Start of Record extracts

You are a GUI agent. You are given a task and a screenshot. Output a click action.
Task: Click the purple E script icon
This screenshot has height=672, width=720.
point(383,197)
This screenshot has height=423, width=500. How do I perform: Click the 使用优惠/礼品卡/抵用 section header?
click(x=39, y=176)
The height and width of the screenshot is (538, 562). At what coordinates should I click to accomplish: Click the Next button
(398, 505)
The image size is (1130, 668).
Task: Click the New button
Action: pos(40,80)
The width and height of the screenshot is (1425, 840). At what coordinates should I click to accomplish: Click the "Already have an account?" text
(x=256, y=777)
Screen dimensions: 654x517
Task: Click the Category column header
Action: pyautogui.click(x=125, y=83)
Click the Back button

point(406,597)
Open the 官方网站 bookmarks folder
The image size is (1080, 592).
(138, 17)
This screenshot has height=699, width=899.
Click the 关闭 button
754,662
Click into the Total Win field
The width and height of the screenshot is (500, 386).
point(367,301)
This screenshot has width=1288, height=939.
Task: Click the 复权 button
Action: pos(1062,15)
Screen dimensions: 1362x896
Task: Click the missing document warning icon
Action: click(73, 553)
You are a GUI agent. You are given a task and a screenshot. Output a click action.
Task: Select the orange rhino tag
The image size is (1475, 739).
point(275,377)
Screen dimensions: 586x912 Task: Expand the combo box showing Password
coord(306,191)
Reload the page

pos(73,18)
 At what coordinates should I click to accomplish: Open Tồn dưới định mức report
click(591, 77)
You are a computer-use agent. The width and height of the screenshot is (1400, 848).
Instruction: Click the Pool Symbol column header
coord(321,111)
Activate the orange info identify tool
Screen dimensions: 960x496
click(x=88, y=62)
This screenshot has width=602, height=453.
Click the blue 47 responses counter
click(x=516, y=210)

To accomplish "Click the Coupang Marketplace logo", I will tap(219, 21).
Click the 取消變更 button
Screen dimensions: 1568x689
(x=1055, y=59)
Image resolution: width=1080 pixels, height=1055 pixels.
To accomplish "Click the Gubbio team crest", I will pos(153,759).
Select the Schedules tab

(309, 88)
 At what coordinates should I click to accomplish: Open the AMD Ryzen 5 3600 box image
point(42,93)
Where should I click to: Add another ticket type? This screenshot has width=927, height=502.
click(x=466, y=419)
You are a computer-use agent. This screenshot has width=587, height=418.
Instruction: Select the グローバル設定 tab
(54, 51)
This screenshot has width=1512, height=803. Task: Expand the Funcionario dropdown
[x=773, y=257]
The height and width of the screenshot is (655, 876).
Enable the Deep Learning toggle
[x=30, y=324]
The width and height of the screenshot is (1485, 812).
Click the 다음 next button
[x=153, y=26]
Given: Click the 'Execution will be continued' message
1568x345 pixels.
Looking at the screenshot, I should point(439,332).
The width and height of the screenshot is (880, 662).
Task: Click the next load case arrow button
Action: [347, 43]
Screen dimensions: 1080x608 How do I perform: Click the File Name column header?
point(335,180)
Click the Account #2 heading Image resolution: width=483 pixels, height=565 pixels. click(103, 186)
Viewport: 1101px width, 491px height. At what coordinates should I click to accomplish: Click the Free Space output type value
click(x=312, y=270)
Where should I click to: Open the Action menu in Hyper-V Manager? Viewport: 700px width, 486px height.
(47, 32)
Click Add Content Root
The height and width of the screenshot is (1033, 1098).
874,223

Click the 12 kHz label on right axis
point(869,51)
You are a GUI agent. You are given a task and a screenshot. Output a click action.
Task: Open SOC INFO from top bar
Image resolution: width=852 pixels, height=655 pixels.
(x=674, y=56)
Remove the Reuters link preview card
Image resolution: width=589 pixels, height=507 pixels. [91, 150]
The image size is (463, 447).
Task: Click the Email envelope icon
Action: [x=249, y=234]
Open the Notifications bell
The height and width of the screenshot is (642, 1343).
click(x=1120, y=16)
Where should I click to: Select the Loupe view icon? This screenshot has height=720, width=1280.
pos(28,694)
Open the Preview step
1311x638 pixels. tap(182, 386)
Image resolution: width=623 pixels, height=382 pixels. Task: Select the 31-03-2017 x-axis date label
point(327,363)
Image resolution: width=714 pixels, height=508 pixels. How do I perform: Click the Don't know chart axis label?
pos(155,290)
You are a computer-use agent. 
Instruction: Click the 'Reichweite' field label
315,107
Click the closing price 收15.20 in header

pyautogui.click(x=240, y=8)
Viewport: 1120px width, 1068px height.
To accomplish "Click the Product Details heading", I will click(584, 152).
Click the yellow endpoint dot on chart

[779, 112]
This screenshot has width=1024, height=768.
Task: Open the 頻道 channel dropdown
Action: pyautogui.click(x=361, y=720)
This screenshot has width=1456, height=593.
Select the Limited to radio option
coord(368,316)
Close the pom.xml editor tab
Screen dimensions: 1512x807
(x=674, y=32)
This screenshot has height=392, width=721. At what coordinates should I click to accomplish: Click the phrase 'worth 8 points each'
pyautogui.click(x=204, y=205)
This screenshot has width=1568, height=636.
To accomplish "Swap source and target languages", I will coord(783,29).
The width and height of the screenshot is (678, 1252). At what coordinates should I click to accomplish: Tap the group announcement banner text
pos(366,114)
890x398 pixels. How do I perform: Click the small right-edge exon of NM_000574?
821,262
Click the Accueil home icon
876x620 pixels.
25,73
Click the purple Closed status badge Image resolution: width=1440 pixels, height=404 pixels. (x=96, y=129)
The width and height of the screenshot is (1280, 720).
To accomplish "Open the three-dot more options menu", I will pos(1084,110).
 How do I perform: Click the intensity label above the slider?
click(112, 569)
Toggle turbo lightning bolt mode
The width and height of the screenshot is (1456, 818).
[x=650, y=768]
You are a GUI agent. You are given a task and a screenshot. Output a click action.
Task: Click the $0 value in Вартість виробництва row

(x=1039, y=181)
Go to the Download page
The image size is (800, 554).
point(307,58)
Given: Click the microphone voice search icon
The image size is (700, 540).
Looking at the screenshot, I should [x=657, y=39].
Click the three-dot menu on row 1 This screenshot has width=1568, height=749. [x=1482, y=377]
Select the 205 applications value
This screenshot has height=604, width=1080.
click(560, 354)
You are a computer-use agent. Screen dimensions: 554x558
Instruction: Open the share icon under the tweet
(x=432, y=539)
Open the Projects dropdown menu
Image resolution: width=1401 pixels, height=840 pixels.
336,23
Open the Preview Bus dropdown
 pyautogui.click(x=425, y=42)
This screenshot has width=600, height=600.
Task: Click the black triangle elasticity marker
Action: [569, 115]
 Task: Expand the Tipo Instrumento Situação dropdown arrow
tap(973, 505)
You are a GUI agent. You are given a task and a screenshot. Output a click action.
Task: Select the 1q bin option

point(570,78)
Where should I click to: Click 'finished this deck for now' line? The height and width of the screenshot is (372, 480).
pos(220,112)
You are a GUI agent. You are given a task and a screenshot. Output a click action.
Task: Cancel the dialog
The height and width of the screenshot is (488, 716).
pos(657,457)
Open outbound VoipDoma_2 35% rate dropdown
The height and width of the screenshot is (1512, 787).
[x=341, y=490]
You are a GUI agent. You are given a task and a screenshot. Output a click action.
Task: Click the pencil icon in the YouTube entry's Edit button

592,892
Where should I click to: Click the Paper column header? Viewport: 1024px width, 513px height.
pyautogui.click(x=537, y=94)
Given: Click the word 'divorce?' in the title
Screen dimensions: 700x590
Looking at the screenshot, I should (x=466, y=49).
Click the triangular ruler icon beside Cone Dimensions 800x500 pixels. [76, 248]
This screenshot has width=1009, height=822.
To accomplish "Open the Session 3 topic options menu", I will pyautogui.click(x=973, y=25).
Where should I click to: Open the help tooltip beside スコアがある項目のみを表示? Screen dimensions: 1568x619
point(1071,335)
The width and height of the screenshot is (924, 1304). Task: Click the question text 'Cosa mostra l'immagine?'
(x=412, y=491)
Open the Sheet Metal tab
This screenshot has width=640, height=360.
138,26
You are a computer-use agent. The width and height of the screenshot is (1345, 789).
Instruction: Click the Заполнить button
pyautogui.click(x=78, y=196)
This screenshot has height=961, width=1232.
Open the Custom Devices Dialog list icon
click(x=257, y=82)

End of Record extracts

■ **Instructions for the task**
In the records above, how many lines contain the word "orange"? Say only the number.

■ **Result**
2